SOURCE EXTRACT »

16 October 2013

Caribbean Community regards decolonisation as a "core interest"

Calls for U.N. to utilise self-governance indicators developed in the region to assess level of decolonisation implementation

"CARICOM regards the natural political evolution of the Caribbean non self-governing territories as part of its core interests. It is fundamental to redressing the effects of artificial borders in our region established on the whims of colonial arrangements with roots in the Trans Atlantic slave trade." 




H.E. Rodney Charles

Ambassador Extraordinary and Plenipotentiary
Permanent Representative 
of the Republic of Trinidad and Tobago

On behalf of the Caribbean Community (CARICOM)

on Decolonisation Issues 
in the Fourth Committee

of the 68th Session of the United Nations General Assembly

October 10, 2013
Thank you, Mr. Chairman.

I have the honour to speak on behalf of the 14 member States of the Caribbean Community (CARICOM). We wish to congratulate you and the other members of the bureau on being elected to lead the important work of this committee for the 68th Session. CARICOM wishes to associate itself with the statement made by the Permanent Representative of the Islamic Republic of Iran on behalf of the Non Aligned Movement (NAM).

WORK INSTRUCTIONS » Edit the CARICOM statement, starting at the words "Ambassador Extraordinary and" and stopping after "behalf of the Caribbean Community (CARICOM)", so that "Envoy" stands in place of "Ambassador". The lines that follow are separate material, unrelated to the CARICOM statement.

GIVEN DATA »
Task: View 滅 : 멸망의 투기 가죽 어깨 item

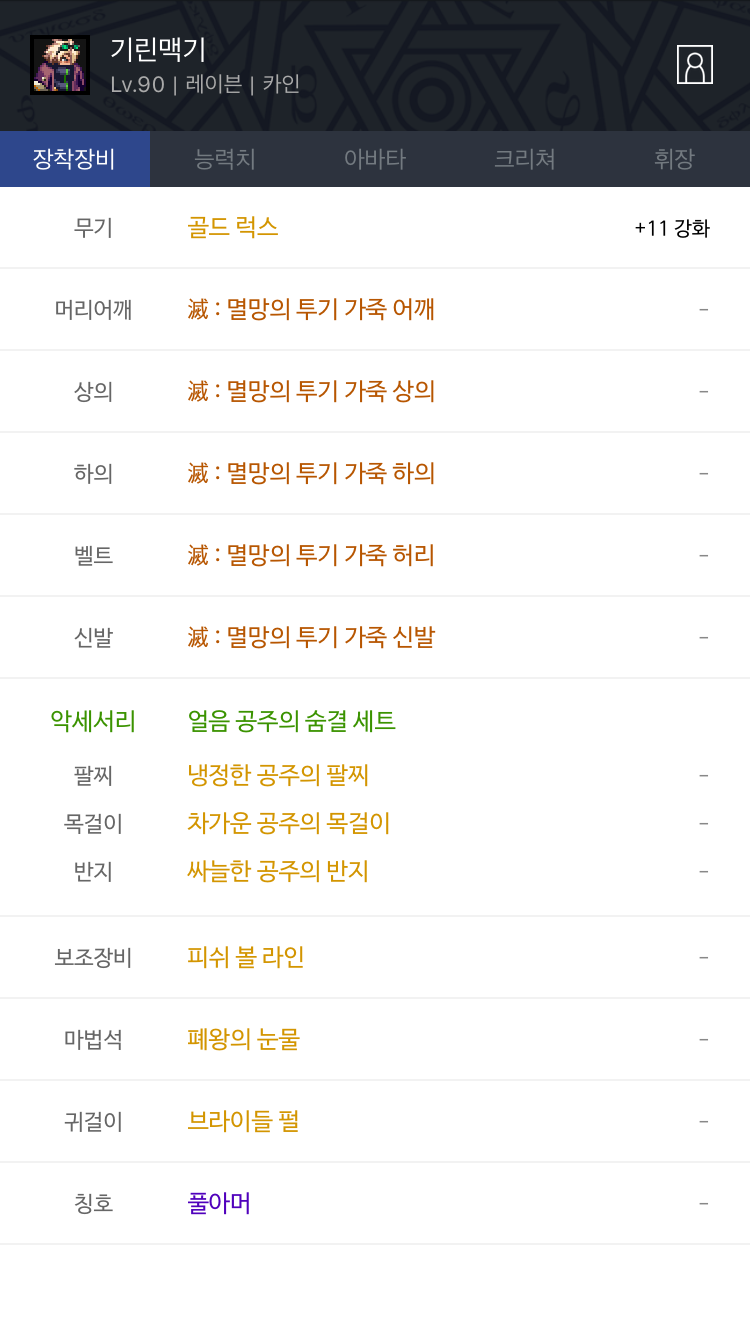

FINAL RESULT »
Envoy Extraordinary and Plenipotentiary
Permanent Representative 
of the Republic of Trinidad and Tobago

On behalf of the Caribbean Community (CARICOM)